2.2. Data Collection and Model Setup

There are various types of raw data that can be used to build the model:

• Wind velocity, u and v components ($v_u$ and $v_v$),
• Significant wave height ($H_s$),
• Mean wave direction ($\theta$),
• Wave period (T),
• Bathymetry (h).

Items (1) to (4) were obtained from the European Centre for Medium-Range Weather Forecasts (ECMWF) [38]. The data have a spatial resolution of 0.125°. Thus, a further interpolation was necessary to feed the model with high-resolution data.

The simulation domain was discretized using the MIKE Zero Mesh Generator with the cell-centered finite element method, and the mesh was generated with unstructured triangular elements and 30 mesh smoothing iterations. The generated mesh is demonstrated by Figure 2, where it has 7537 elements and 4982 nodes with the mesh area between 1180 m² and 3,895,000 m². Furthermore, the bathymetry data were collected from the General Bathymetry Chart of the Ocean (GEBCO) with a spatial interval of 30-arc seconds, which is approximately equal to 1 km [39]. Subsequently, the bathymetry data were interpolated to each mesh node and element. Overall, this process provided a smoother bathymetry profile but obviously did not replicate any smaller-scale bottom features. Figure 2a shows the contour of the interpolated bathymetry data.

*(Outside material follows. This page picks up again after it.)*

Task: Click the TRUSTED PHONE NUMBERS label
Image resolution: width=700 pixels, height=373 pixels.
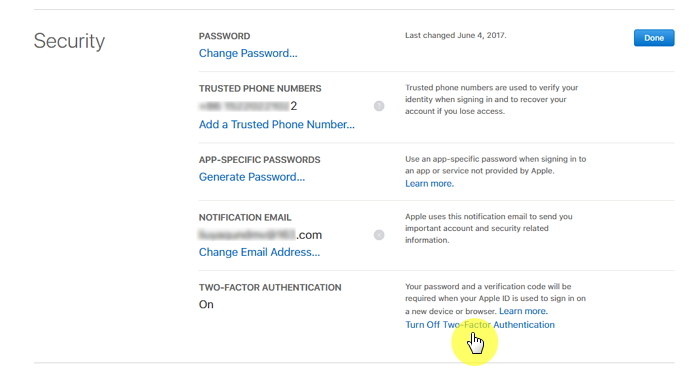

The boundary conditions are shown in Figure 2b. Mainly, in order to perform the computation, the boundary conditions have to be appropriately determined and correctly imposed. As shown in the figure, there are three types of boundary conditions used in this study: closed boundary (boundary 1), lateral boundary (boundaries 2 and 8), and wave parameter type 2 boundary (boundaries 3−7). The close or land boundary was applied for the coastline, which means that the water cannot flow across the boundary (no slips). The lateral boundary condition was set to the side lines where water can flow along the line (free slips). The wave parameter type 2 boundary was selected from the software with a format that varies in time along the line, and it requires four data types that are obtained from the ECMWF, which are the significant wave height, the wave period, the mean wave direction, and the directional standard deviation.

2.3. Model Validation

The validation of the spectral wave model is necessary in order to determine the accuracy of the proposed model. The objective of the validation process is to minimize the error between the simulated and the observed data by adjusting the parameters in the MIKE 21 SW software. The observed data were obtained from the buoy station, which is located at Baron Beach in the Central Java Province of Indonesia, 8.1364° S and 110.547° E. The station is operated by BPPT [40].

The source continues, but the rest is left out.